* Your goal
Reproduce the passage below on Australia's new Implementation Guidelines for the building and construction industry code, word for word and in full.

* Passage to read

Australia: New Implementation Guidelines For The National Code Of Practice For The Building And Construction Industry

The Federal Government released new Implementation Guidelines for the National Code of Practice for the Building and Construction Industry on 9 July 2009.

The new Guidelines will only apply where expressions of interest or tenders are called for after 1 August 2009 and do not apply to expressions of interest before this time.

Companies tendering for Commonwealth construction projects are required to continue to comply with the National Code of Practice for the Construction Industry 1997 (the Code) and the Guidelines issued under the Code.

The changes have been made to the Guidelines as a result of:

  • the Fair Work Act 2009;
  • the report by Murray Wilcox QC, Transition to Fair Work Australia for the Building and Construction Industry; and
  • consultations with State and Territory Governments and employee and employer associations.

The significant changes are as follows:


In accordance with the recommendations made by Murray Wilcox QC, the new Guidelines no longer state that the Code and Guidelines apply to material supply contracts and off site workers.

* Data lines
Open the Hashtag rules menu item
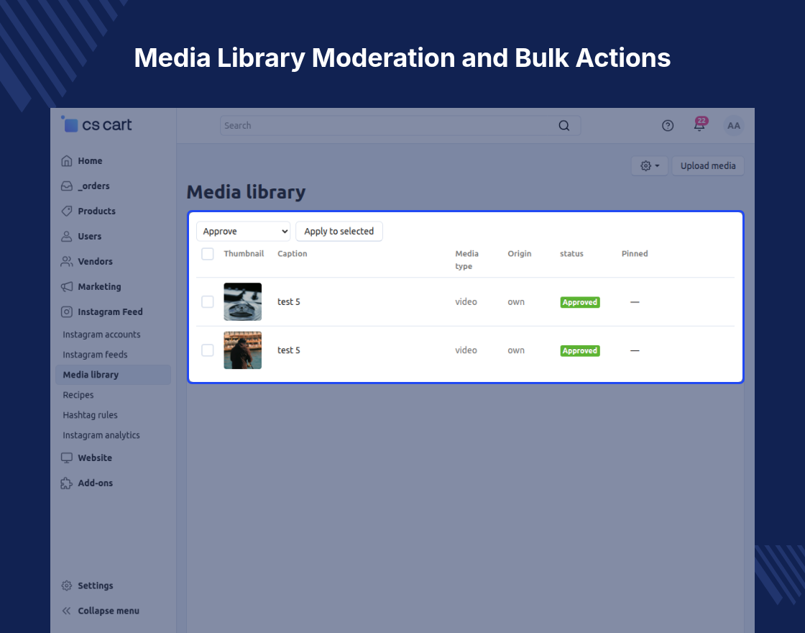Image resolution: width=805 pixels, height=633 pixels. click(x=90, y=415)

* Complete answer
Australia: New Implementation Guidelines For The National Code Of Practice For The Building And Construction Industry

The Federal Government released new Implementation Guidelines for the National Code of Practice for the Building and Construction Industry on 9 July 2009.

The new Guidelines will only apply where expressions of interest or tenders are called for after 1 August 2009 and do not apply to expressions of interest before this time.

Companies tendering for Commonwealth construction projects are required to continue to comply with the National Code of Practice for the Construction Industry 1997 (the Code) and the Guidelines issued under the Code.

The changes have been made to the Guidelines as a result of:

  • the Fair Work Act 2009;
  • the report by Murray Wilcox QC, Transition to Fair Work Australia for the Building and Construction Industry; and
  • consultations with State and Territory Governments and employee and employer associations.

The significant changes are as follows:


In accordance with the recommendations made by Murray Wilcox QC, the new Guidelines no longer state that the Code and Guidelines apply to material supply contracts and off site workers.